**Supplied passage**
··········

Yes, (some) antivirus companies are spammers.
A response to Brian Martin.
In an article titled
“Anti-Virus
Companies: Tenacious Spammers” Brian Martin criticises the antivirus industry.
Given that I have been an active member of that industry for 15 years, I consider
myself to have a right to respond.
Guess what - Brian Martin is right! (well, for the most part)
The practice of sending out mail alerts, possibly both to the recipient and
to the (assumed) sender of the message made sense back in 1998. If a virus was
found in a mail message at that time it would typically be an infected Word document,
and informing the sender (and possibly the recipient) would help to track down and
eliminate the infection.
The appearance of mass-mailing worms like Melissa changed the situation.
Instead of a single copy, there could be thousands of copies sent to people all
over the globe. Informing the recipients that a virus destined for their mailbox
had been stopped was utterly pointless. Still, some antivirus companies continued
doing this - probably thinking of this as a way to get some free “Our product
protected you!” advertising - a way to get more name recognition I guess.
Later we got worms like Klez
that forged the sender's address, and that is now the standard practice - after all,
the benefits to the worm are obvious - it makes it harder to track down the source.
Forged sender addresses should have made it obvious that sending mail to the
(assumed) sender when a worm is found is not a good idea.

··········

**Problems and tasks**
(1) List every parenthetical remark in the response to Brian Martin, in the order they appear and with repeats, each with its parentheses.
(2) Reproduce everything in the response to Brian Martin from "Given that I" down to "eliminate the infection.".
Nothing in the rows that follow has any bearing on this.

**Dataset**
··········

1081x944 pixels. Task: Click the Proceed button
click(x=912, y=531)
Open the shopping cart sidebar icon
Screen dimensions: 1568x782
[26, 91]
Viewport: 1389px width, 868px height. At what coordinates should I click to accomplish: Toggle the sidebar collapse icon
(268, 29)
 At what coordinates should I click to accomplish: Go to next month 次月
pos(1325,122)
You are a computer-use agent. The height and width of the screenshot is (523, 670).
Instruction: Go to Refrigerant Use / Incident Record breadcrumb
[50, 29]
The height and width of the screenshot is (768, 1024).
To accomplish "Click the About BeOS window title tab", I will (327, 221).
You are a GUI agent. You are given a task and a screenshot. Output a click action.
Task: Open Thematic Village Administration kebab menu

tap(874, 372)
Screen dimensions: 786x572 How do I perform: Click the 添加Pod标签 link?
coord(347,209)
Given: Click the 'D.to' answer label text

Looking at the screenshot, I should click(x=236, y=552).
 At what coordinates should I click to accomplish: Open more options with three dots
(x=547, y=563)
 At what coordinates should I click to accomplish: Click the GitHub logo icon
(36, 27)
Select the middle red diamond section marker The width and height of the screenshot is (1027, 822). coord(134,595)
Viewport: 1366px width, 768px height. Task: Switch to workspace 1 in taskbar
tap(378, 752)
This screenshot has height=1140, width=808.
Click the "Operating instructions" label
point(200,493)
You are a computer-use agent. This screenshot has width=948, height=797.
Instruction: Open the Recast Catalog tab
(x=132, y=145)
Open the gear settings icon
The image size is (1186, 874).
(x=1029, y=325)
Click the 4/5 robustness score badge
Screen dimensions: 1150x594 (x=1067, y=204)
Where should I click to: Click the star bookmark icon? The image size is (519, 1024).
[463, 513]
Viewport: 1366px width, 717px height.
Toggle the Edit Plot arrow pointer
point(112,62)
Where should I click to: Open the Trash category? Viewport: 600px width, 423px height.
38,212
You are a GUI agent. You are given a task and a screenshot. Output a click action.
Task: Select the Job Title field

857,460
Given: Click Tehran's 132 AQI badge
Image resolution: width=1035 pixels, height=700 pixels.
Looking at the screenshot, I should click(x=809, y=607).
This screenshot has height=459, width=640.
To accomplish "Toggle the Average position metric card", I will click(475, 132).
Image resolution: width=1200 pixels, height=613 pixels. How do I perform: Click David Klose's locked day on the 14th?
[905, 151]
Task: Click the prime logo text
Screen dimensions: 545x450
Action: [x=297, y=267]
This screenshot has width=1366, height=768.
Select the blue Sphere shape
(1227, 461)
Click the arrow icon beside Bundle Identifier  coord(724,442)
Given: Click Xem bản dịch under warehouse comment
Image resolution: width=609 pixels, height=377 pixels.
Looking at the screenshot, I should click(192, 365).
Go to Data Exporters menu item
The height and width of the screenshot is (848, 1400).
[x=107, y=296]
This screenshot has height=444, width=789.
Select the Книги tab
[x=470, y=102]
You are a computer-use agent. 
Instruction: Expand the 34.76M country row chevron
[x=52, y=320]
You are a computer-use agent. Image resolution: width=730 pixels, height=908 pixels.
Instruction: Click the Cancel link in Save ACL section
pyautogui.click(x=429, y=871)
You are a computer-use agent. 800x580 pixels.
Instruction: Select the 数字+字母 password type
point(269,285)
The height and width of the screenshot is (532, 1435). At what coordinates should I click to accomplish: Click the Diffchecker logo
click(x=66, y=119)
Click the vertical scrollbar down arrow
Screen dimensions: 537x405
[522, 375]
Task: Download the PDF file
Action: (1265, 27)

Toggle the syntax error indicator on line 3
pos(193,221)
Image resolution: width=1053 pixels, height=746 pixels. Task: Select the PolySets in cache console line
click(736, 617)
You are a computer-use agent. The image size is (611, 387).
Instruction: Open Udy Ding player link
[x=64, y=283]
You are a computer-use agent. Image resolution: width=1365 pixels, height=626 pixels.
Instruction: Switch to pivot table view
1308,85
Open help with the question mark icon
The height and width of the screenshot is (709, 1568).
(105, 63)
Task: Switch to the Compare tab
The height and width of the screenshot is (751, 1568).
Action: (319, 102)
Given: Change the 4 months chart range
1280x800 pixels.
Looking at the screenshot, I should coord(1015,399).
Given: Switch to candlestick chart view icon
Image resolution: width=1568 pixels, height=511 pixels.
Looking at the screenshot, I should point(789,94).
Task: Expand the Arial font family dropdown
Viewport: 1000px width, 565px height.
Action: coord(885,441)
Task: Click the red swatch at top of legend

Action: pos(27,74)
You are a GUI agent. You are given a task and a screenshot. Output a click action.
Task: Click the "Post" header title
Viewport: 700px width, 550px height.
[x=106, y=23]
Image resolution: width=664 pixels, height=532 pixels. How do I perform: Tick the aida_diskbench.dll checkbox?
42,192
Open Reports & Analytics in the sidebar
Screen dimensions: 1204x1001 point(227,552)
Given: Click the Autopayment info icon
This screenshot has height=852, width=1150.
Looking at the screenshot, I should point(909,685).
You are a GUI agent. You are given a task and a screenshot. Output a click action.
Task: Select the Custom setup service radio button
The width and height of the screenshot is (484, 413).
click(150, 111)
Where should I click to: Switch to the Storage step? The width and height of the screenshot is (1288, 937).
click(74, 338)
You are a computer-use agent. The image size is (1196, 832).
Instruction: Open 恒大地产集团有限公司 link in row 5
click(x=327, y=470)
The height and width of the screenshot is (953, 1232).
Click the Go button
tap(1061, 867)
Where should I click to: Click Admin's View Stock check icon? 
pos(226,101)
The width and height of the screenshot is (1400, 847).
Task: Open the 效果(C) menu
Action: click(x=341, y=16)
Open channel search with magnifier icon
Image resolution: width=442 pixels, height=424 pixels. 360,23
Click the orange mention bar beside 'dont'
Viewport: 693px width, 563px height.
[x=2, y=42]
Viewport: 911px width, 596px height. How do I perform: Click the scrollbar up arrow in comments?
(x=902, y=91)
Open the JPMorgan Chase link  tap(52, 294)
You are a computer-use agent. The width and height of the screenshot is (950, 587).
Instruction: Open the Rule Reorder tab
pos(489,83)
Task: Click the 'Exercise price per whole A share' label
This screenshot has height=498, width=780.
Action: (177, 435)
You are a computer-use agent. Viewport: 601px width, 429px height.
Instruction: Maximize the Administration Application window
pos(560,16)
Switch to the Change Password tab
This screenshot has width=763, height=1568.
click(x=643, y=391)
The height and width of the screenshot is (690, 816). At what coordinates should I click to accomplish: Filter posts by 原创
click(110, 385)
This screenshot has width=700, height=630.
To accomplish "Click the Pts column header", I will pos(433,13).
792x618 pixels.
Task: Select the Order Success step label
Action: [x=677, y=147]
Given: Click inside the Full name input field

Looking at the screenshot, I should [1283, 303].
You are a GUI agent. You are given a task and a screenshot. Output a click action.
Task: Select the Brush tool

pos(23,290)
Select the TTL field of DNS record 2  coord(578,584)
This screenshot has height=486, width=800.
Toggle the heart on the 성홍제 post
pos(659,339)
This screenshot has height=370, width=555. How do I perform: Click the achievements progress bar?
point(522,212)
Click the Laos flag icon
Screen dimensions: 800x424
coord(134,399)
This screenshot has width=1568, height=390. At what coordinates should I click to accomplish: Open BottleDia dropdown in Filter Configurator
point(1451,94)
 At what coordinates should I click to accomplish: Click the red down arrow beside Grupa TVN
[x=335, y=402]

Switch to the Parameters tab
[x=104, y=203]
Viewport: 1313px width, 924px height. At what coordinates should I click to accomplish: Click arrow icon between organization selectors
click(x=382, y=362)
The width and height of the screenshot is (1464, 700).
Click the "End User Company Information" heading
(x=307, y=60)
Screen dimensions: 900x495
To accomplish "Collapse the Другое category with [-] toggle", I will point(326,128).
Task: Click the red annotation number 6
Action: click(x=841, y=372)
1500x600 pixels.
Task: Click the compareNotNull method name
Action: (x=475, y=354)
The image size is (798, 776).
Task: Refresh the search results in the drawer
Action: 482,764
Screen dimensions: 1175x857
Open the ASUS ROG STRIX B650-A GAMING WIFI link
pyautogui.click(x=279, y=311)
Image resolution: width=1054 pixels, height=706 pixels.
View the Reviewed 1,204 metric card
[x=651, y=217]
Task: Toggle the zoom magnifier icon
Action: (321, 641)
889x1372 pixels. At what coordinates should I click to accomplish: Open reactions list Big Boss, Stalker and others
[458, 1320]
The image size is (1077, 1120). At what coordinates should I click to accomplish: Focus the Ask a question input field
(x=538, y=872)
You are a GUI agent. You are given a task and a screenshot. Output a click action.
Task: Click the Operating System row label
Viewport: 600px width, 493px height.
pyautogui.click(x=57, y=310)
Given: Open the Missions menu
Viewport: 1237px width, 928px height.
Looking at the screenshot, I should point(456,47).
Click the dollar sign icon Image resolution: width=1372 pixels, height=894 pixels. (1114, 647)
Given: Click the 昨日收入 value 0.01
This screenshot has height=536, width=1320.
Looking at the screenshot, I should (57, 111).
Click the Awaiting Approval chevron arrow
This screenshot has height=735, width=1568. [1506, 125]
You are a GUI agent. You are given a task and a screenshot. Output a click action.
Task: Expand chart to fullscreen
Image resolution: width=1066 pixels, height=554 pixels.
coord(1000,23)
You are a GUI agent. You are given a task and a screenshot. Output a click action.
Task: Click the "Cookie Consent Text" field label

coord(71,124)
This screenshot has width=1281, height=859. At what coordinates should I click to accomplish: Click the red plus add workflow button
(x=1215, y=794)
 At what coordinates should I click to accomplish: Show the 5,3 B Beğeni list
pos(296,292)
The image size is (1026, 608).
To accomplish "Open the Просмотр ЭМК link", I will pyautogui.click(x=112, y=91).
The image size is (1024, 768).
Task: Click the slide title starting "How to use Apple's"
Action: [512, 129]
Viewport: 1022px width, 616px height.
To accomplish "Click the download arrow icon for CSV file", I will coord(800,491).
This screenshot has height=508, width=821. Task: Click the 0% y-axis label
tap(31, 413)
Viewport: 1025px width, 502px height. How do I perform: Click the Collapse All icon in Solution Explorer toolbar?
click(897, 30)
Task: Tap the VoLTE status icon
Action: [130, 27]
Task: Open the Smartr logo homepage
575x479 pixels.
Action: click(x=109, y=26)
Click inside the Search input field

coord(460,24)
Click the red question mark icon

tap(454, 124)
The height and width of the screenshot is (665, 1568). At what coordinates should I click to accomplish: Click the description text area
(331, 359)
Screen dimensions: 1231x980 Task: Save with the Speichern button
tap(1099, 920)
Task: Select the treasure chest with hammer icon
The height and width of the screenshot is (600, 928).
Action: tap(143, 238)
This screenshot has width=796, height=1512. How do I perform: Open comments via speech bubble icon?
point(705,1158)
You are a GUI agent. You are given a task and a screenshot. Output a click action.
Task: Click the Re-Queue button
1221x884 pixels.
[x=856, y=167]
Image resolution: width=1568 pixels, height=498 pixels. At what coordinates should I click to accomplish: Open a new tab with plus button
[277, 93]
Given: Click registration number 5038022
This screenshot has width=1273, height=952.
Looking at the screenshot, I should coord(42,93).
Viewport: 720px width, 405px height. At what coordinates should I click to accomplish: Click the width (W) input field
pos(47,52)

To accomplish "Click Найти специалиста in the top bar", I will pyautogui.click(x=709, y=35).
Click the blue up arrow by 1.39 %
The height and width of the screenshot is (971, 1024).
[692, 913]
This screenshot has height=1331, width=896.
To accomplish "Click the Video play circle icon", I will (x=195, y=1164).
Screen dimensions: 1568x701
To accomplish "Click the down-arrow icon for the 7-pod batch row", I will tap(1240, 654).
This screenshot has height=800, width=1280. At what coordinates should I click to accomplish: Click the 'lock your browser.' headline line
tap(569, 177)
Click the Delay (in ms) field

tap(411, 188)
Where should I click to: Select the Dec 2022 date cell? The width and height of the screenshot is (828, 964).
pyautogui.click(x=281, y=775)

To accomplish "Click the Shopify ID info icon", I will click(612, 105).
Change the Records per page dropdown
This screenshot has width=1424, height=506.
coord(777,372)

··········

**Responses for each task**
(1)
(some)
(well, for the most part)
(assumed)
(and possibly the recipient)
(assumed)

(2)
Given that I have been an active member of that industry for 15 years, I consider
myself to have a right to respond.
Guess what - Brian Martin is right! (well, for the most part)
The practice of sending out mail alerts, possibly both to the recipient and
to the (assumed) sender of the message made sense back in 1998. If a virus was
found in a mail message at that time it would typically be an infected Word document,
and informing the sender (and possibly the recipient) would help to track down and
eliminate the infection.